* _Source passage_:
┌──

We also have begun to explore effects produced by manipulations in the parameters from the above starting point. For example, we have adjusted parameters to produce a broader tuning for each of the filters, so that their responses overlap at least to some extent across channels.


In general, the frequency responses of the DRNL filters are much sharper than those of the Butterworth filters used in standard CIS processors, at least for six to 12 channels of processing and stimulation and at least for low-to-moderate input levels. Thus, if one simply substitutes DRNL filters for the Butterworth filters without alteration, then substantial gaps will be introduced in the represented spectra of lower-level inputs to the filter bank. Such a “picket fence” effect might degrade performance, even though other aspects of DRNL processing may be beneficial.

└──

Please continue the passage above on DRNL filters and CIS processors, starting right after its last sentence.

* _Extracted information_:
┌──

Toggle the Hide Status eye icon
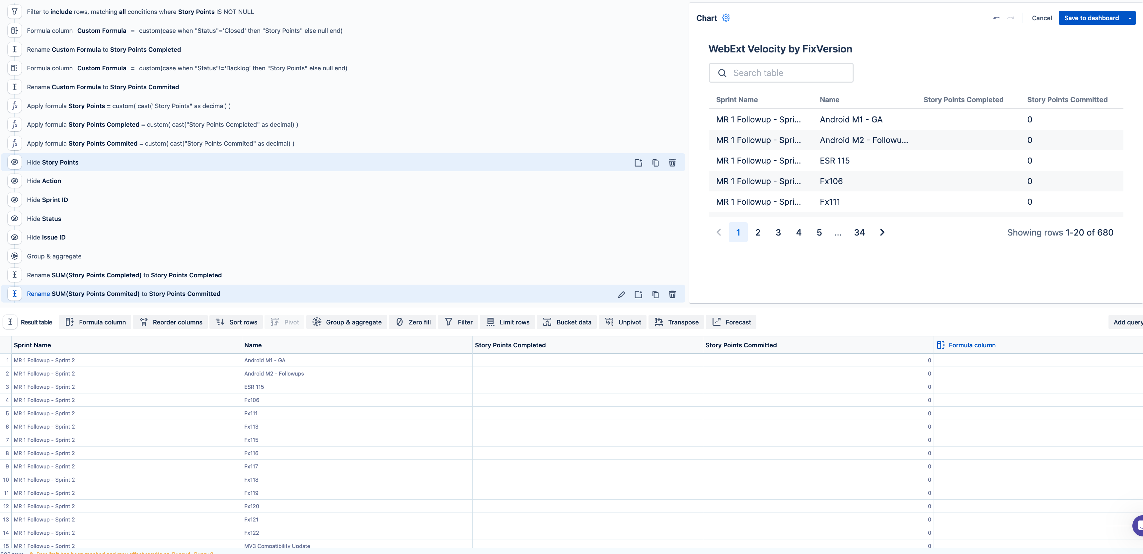Screen dimensions: 1143x554 coord(15,219)
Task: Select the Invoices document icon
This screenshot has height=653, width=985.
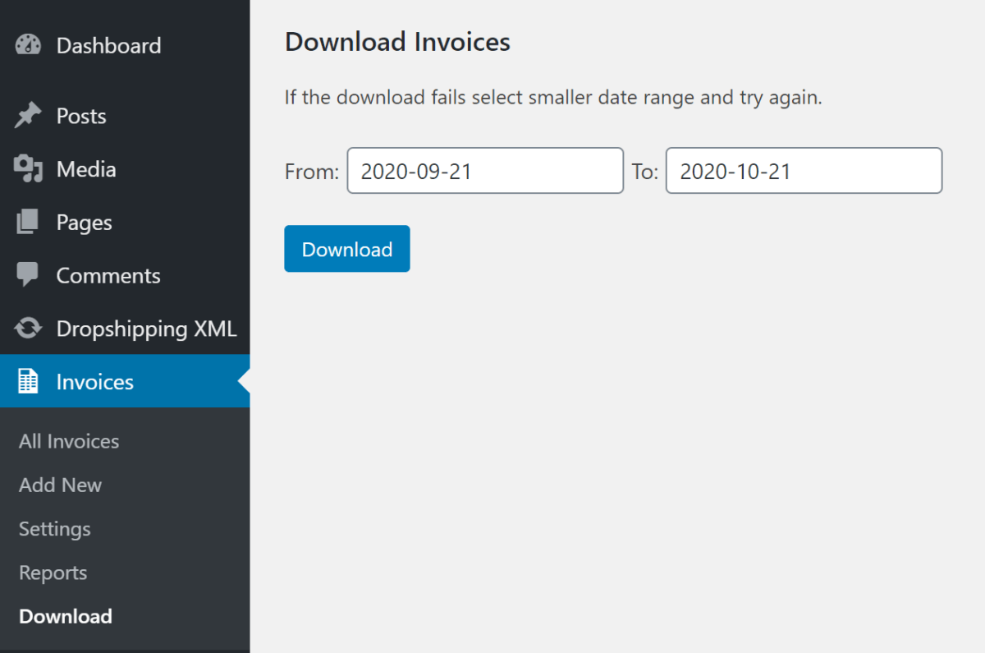Action: 29,381
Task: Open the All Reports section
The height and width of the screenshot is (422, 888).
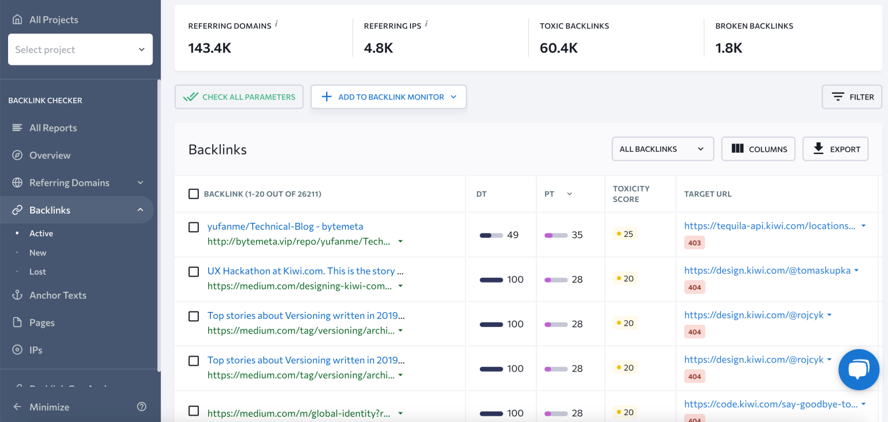Action: 53,127
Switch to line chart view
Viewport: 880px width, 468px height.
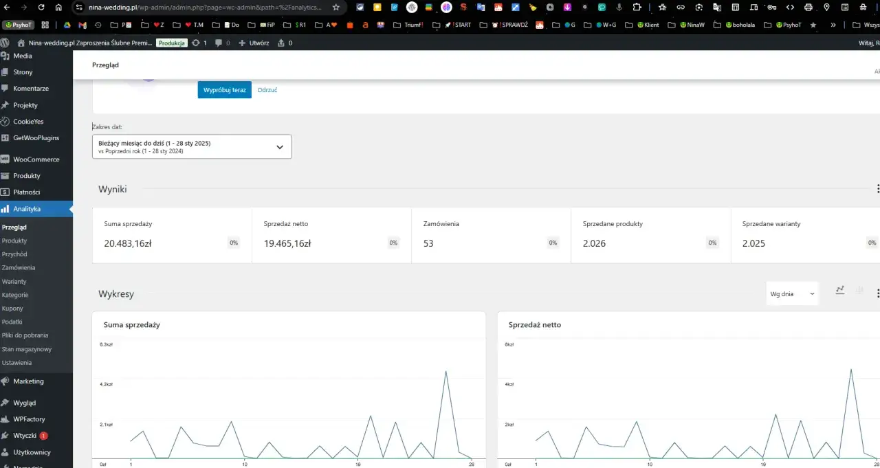point(840,291)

└──

* _Response to the exercise_:
Initial Studies with Dual-Resonance, Nonlinear Filters and “n-to-m” Approaches


Studies to date have included evaluation of DRNL-based processors with broadened filters, as noted above. In addition, we have tested n-to-m constructs, in which more than one channel of DRNL processing is assigned to each stimulus site. In one variation, the average of outputs from the multiple channels is calculated and then that average is used to determine the amplitude of a stimulus pulse for a particular electrode. Each DRNL channel includes a DRNL filter, an envelope detector, and a lookup table for compressive mapping of envelope levels onto pulse amplitudes. Thus, the average is the average of mapped amplitudes for the number of DRNL channels assigned to the electrode. We call this the “average n-to-m approach,” in which m is the maximum number of electrodes available in the implant and in which n is the total number of DRNL channels, an integer multiple of m. In another variation, the maximum among outputs from the channels for each electrode is identified and then that maximum is used to determine the amplitude of the stimulus pulse. We call this the “maximum n-to-m approach.” Both approaches are designed to retain the sharp tuning of DRNL filters using the standard (starting) parameters, while minimizing or eliminating the “picket fence” effect.


These n-to-m approaches are illustrated in Fig. 5–2. As shown, the spectral gaps or “picket fence” effect produced by assigning only one DRNL filter (or channel) to each stimulus site (top panel) is reduced or largely eliminated with the average n-to-m or maximum n-to-m approaches (middle and bottom panels).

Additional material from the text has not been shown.